主人公はユダヤ人。彼はロシア出身のドイツ市民だ。ソ連崩壊時(罪の償いのために)難民として迎え入れられた。ドイツの90%のユダヤ人がそれにあたるらしい。
テーマはアイデンティティゆえのステレオタイプに押しやられること。主人公の家族はホロコーストを経験していない。しかしガス室をネタにした差別的ジョークを浴びせられたり、逆に「被害の物語を語って」と哀れまれ/持ち上げられたり。「イスラエルに行ったことあるわ。素敵な所よね」「いや、僕そこ行ったことないんで」(相手は聞いてない!)と型に当てはめた一方通行のやりとりが主題をよく表していた。当事者の声は聞かれない。なぜなら被害者像に当てはめられているから。彼の家族は赤軍にいたのにもかかわらず。

彼の祖父は結婚相手をユダヤ人にするよう説得する。反ユダヤから逃れるために。ドイツ人の同級生は「ぼくの家族にナチはいなかった」と弁明し始める(69%のドイツ人は、自分の家族についてユダヤ人を迫害しなかったと信じている。29%はかくまうなどして助けたと信じているが、そのような人は実際に0.1%もいなかったそうだ)。主人公は「自分は悪くないってことを言い続けなきゃいけないなんておかしいよ。彼が悪くないのは当然じゃないか」と言う。

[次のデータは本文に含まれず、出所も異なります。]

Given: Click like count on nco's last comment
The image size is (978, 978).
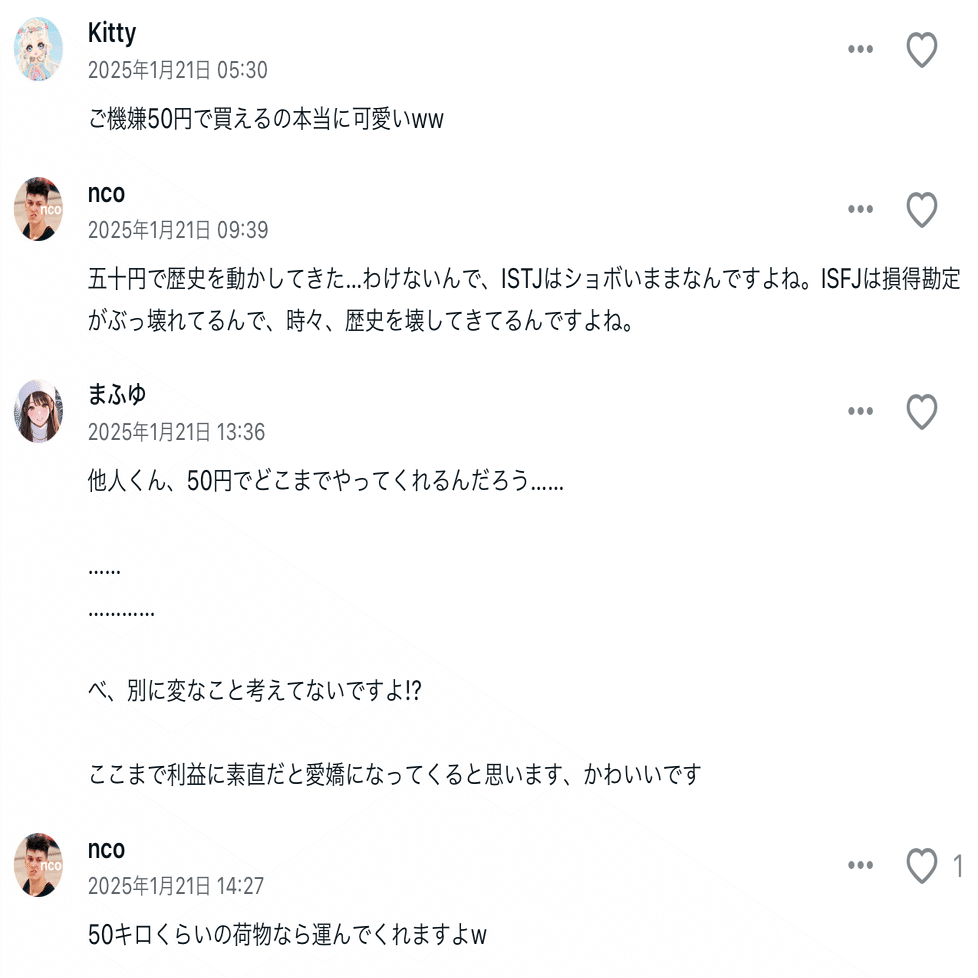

ドイツでも自虐史観から脱出する動きってあるんだなと知った。教育を通じて自分の国が何をしたのかについて反省してたイメージがあったけど、難民排斥を掲げた極右政党の支持率が伸びているらしい。https://business.nikkei.com/atcl/seminar/19/00023/080100382/
自分が生まれる前に、自分の国が何をしたのかについて何世帯に渡って反省し続けなくちゃいけないのは不愉快だろうと思う。それでも見たくない、知りたくない不都合な事実に向き合わないことは(そして隠されることは)また同じ歴史を辿りうるということだ。「そうネオナチが出てきてる。でもみなさん、自分とは関係ないと思ってるんでしょう?」
作中でafd(ドイツの極右政党)はユダヤ人である主人公に「アラブ系反ユダヤ主義と戦おう」と呼びかけることの皮肉。それは憎しみの相手だけを変えて同じ歴史を繰り返すことだ。それに自衛の思いから応えようとする主人公の祖父。「俺たちイスラエルの発明をアラブ人が盗んだんだ」とレバノン料理屋のアラブ人店員を目の敵にする主人公の友達。特定の人種への加害は繰り返さなくとも、新しい共通の敵が生まれる。